After outraged parents called the school district in protest, principal Craft offered a half-hearted apology in which he defended his sermon as "no attempt to individualize or to bring ridicule on any particular person". Of course, it is impossible to know what Craft's specific intentions were, but it is clear that his sermon did bring ridicule on particular religions, as well as upon those students who choose not to conform to the demands of conservative evangelical Christianity.
This sermon was brought to the students and teachers of Cedar Shoals High School through direct funding from local taxpayers, and with the assistance of funding by the federal government and the state government of Georgia. Yet, the Clark County School District has refused to discipline Tommy Craft in any way, and it appears that he will retain his job, along with the power to force his particular sectarian beliefs on the adults and children under his authority.

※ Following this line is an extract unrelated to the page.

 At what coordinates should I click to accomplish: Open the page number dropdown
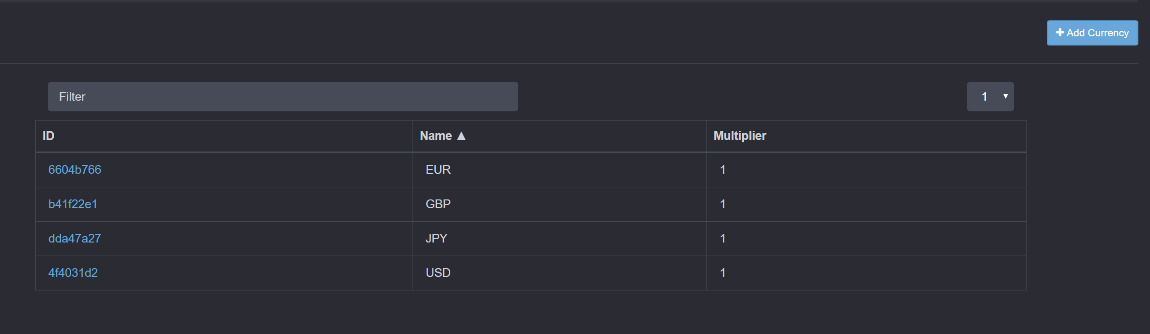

The Republican Party, from the local level in Clark County all the way up to the U.S. Congress and the White House, has also refused to do anything to stop the growing infiltration of American public schools by conservative evangelical groups. In fact, many Republican politicians openly promote the official installment of Christian evangelical theology in public schools. Heck, the evangelical religious agenda has even penetrated AmeriCorps, which has instructed some of its volunteers to give sectarian religious instruction to children.
As Doctor Theopolis has pointed out on the Irregular Discussion Boards, American theocracy can no longer be considered a potential threat in the future. Under the Republicans' approving watch, the foundation of a national American theocratic government is being installed right now.

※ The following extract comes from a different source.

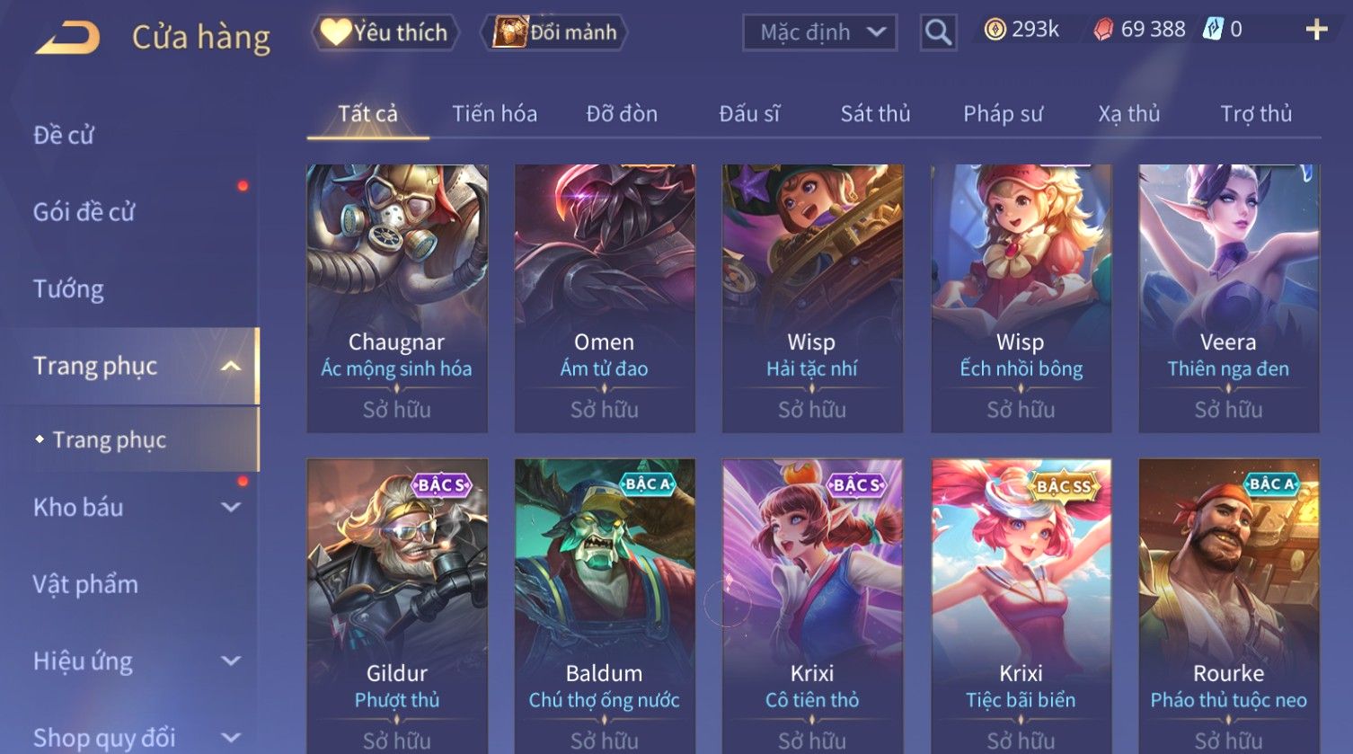Open Gói đề cử sidebar item
This screenshot has width=1353, height=754.
(84, 212)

The rise of this theocracy should be unsettling to most Americans, not just secular Americans and religious minorities. With George W. Bush assembling religious-based power as a kind of Ayatollah-in-Chief, it is only a particular breed of Christianity that is gaining official government endorsement. No liberal Christians need apply for the White House's office of faith-based initiatives. The overwhelming majority of government checks are being written to conservative elements in the Catholic Church and to strongly right-wing organizations within the evangelical arm of protestant Christianity.
That there should be such a selective focus to the government's funding of religious programs should come as no surprise. After all, the same religious groups that are benefitting most from American governmental endorsement and financing of religion are those groups that actively campaigned for Republican candidates in 2004, including George W. Bush and Dick Cheney. Indeed, the Bush/Cheney re-election campaign directly targeted ultra-conservative religious groups to solicit their participation in the campaign. In exchange, the Republicans promised a government that would be friendly to the religious agendas of those groups.

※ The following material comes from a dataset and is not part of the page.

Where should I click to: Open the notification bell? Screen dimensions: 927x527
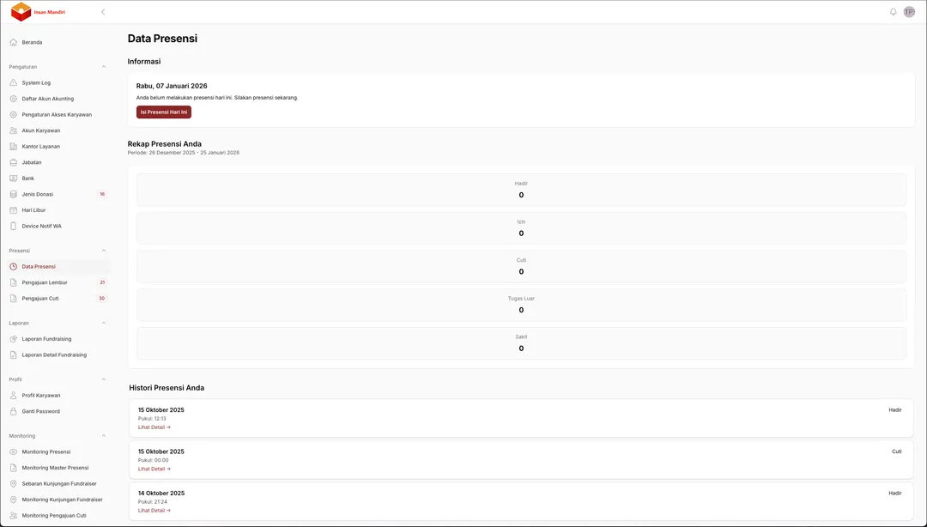pyautogui.click(x=892, y=12)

This pattern of what some quaintly refer to as "patronage" in the Republican government has long been observed with corporate donors who receive special favors in return for campaign contributions. However, the rapidly accelerating scale of religious patronage by federal, state and local governments controlled by the Republicans has been shocking to those Americans who believed that the Bill of Rights guarantees a separation between the powers of government and the operations of religious groups.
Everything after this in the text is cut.